Oh, sì, mi fa piacere che tu me lo abbia chiesto. Rendiamo un po'
di giustizia! Oltre a Ceruti, naturalmente amo moltissimo Danilo Rotunno,
il nuovo tastierista. E’ un ragazzo giovanissimo e bravissimo, uno
di quelli che musicalmente sanno molto di più di quello che so
io. Ecco, incontrare un ragazzo così è sempre bello. Poi
c’è Beppe Gasparini, un solido bassista - tra l'altro insegnante
di basso - anche lui molto giovane. Infine abbiamo Fabio Cobelli che non
solo è il batterista “classico” della scorta, ma lavora
anche in sede di registrazione.
Roby Cerruti è un chitarrista elettrico nel vero senso della parola,
nel midollo spinale, nel Dna ed è anche una persona molto intelligente,
per cui riconosce di non essere un’autorità nelle acustiche,
per cui in vita degli ospiti per fare queste parti. Così abbiamo
Fabio Gasperi, che è venuto appunto con le sue chitarre acustiche,
il dobro e il banjo. Ecco, se c'è un ringraziamento ai Led Zeppelin
- per quanto uno potrebbe cercare cose dure - il punto in cui intenzionalmente
Cerruti ha esso i Led Zeppelin è in Un anno meno di me, quando
finito l'assolo arabo di chitarra elettrica entrano tutti gli strumenti
compreso un arpeggio di banjo che non dovrebbe esserci. Questo l’avevano
fatto i Led Zeppelin in un brano durissimo di chitarra dove un certo punto
entra un banjo che fa un accordo arpeggiato che si ripete conferendo per
assurdo ancora più durezza, perché è un banjo usato
non in senso classico, è un banjo traslato, un banjo rock.

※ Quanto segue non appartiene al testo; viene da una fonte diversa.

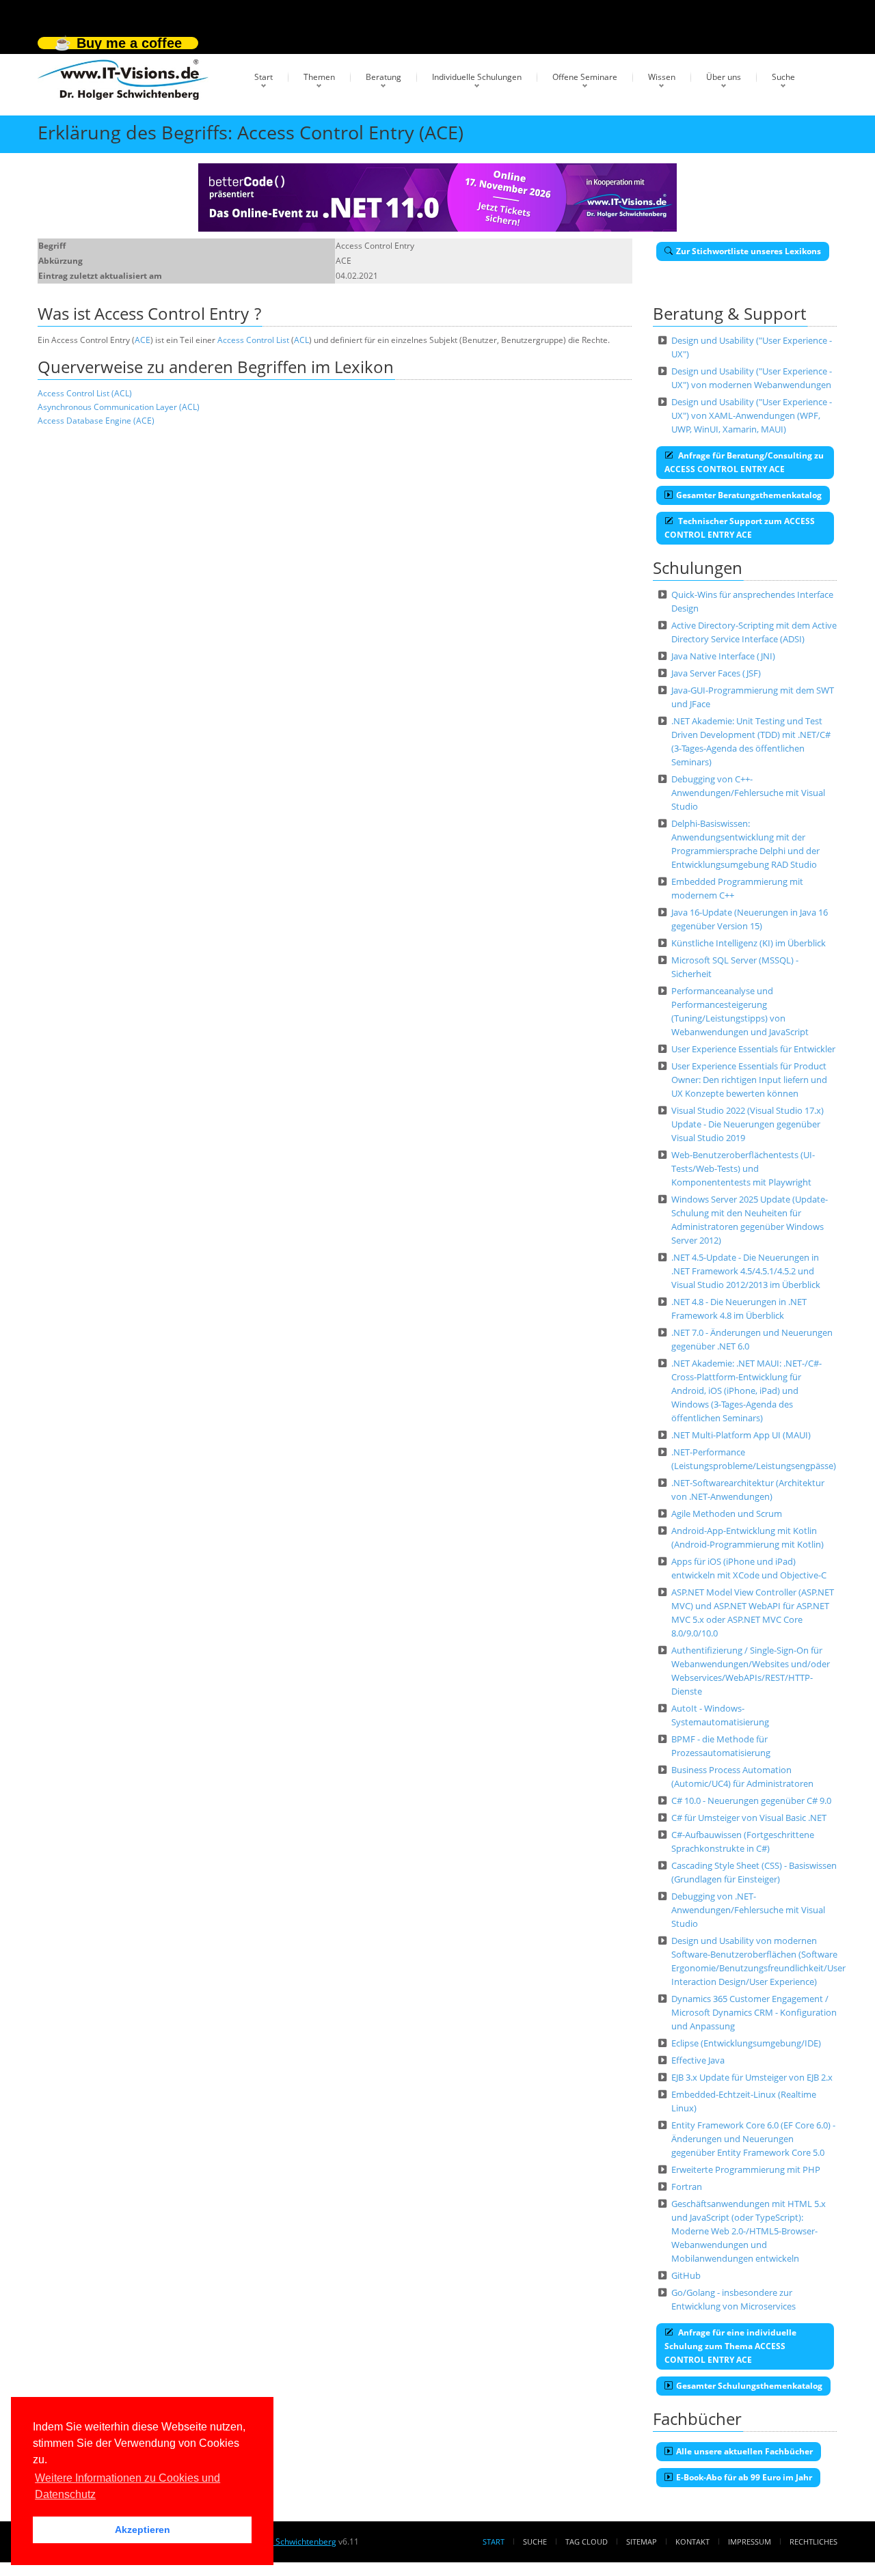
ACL (301, 340)
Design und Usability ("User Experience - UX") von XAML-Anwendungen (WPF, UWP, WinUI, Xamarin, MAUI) (751, 415)
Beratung (383, 77)
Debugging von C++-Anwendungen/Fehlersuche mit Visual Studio (748, 792)
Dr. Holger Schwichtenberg (285, 2541)
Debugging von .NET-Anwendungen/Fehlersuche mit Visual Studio (748, 1910)
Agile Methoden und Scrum (726, 1513)
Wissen (661, 77)
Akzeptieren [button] (142, 2529)
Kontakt (692, 2541)
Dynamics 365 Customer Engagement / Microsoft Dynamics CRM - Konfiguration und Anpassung (754, 2012)
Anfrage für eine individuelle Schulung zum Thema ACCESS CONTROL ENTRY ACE (730, 2346)
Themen (319, 77)
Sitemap (641, 2541)
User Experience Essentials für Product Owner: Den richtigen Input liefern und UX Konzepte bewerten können (749, 1079)
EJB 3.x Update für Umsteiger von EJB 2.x (752, 2077)
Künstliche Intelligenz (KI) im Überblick (748, 943)
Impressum (749, 2541)
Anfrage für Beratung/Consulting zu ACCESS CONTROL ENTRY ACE (744, 462)
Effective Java (698, 2060)
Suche (783, 77)
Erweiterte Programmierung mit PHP (745, 2169)
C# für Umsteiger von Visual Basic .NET (748, 1817)
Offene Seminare (584, 77)
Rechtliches (813, 2541)
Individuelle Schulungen (477, 77)
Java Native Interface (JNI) (723, 656)
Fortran (686, 2186)
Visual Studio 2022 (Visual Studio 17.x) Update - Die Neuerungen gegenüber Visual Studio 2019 (747, 1124)
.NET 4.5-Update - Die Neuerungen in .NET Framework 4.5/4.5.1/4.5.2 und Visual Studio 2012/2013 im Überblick (745, 1271)
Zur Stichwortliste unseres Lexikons (748, 251)
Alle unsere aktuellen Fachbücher (744, 2451)
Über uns (723, 77)
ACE (142, 340)
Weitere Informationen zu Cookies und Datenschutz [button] (127, 2486)
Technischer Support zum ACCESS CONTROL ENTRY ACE (739, 527)
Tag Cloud (586, 2541)
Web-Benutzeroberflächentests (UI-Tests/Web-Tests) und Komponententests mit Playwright (743, 1168)
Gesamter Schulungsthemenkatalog (749, 2386)
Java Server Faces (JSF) (716, 673)
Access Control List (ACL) (85, 393)
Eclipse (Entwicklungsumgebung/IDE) (746, 2043)
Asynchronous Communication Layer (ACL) (119, 407)
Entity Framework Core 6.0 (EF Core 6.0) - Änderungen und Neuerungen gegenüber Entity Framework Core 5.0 (753, 2139)
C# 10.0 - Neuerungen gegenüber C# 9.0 (751, 1800)
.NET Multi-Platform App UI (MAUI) (741, 1435)
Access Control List (253, 340)
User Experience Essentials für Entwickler (753, 1049)
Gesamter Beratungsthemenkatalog (749, 495)
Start (263, 77)
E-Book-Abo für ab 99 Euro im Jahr (744, 2477)
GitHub (686, 2275)
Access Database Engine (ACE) (96, 420)
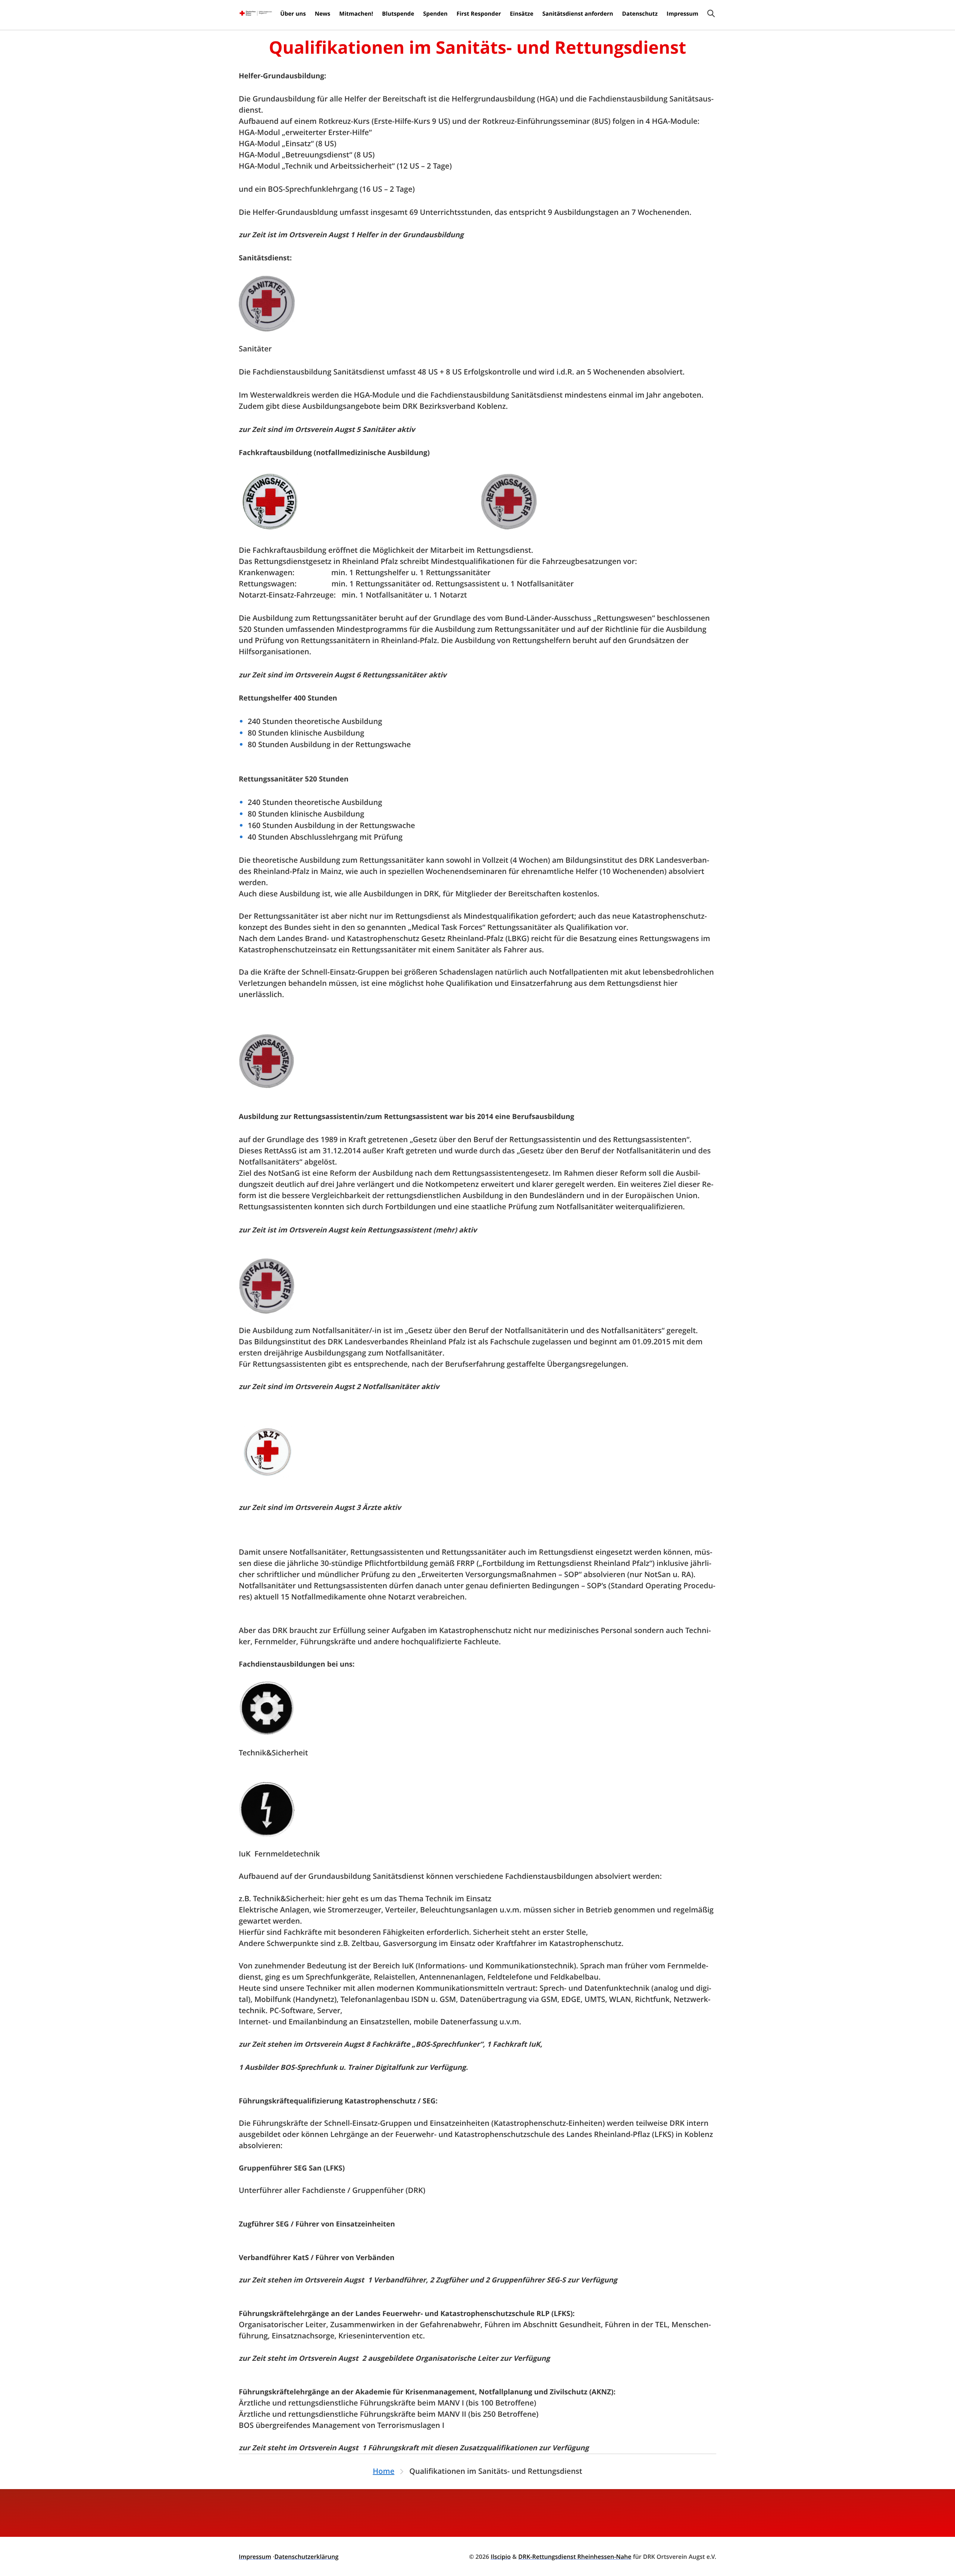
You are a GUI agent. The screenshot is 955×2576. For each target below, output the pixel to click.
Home (383, 2471)
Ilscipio (501, 2557)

In Madre bella abbiamo Lorenza Pollini con la sua arpa celtica, proprio
in questa idea di arpeggio che esce sempre da Cerruti, che lui ama, ma
che ama fare interpretare ad altri.
Marisa Pasquali è una violinista bravissima, che ha lavorato anche
sporco mondo ed è una collaboratrice che appena posso invito.
Infine abbiamo Marco Bassetti, che aveva già suonato nel leggendario
Archivio costumi - quello che ho registrato nel '90, e che prima o poi
uscirà. Marco è un jazzista che normalmente suona clarinetto
e sassofono.Qui è venuto invece a suonare l'ocarina e il flauto
dolce. In un disco rock lui ha suonato ocarina e flauto. Perché
noi siamo così.
Ultimo argomento: la grafica da copertina…
hai fatto una scelta abbastanza “rock” anche li.
E’ opera di Tiziano Cristoforo, altro mio grande collaboratore che
aveva già realizzato la copertina di Dio è altrove. L'idea
concettuale è di Tiziano che è anche il fotografo. Le foto
sono scattate da lui alla biennale giovani 2001 di Venezia che si intitolava
Plateau humanitaire. L'abbiamo scelta proprio perché rappresentava
l'umanità messa in un museo. La foto di copertina s'intitola Ecce
homo e le opere d'arte sono tutte sculture in cera. Quello che amo di
queste fotografie è che vanno al di là delle opere rappresentate.
Sono delle “meta”opere d’arte del fotografo Tiziano
Cristoforo. Sono il suo punto di vista, non esiste una foto in cui non
ci sia il suo parere. Quelle che amo di più sono quelle con i passanti.
La foto del Cristo con questa passante che se ne frega proprio è
fondamentale. Anche i due amanti nella pietra fanno sempre parte della
mostra di Venezia anche se potrebbero ricordare Pompei. Ho avuto delle
difficoltà a fare accettare questo stile alla casa discografica,
e alla fine della pratica qualcosa è andato anche di traverso,
ma io sono molto fiero di questa copertina perché è una
copertina rock e noi ci poniamo così, anche se con una certa ironia.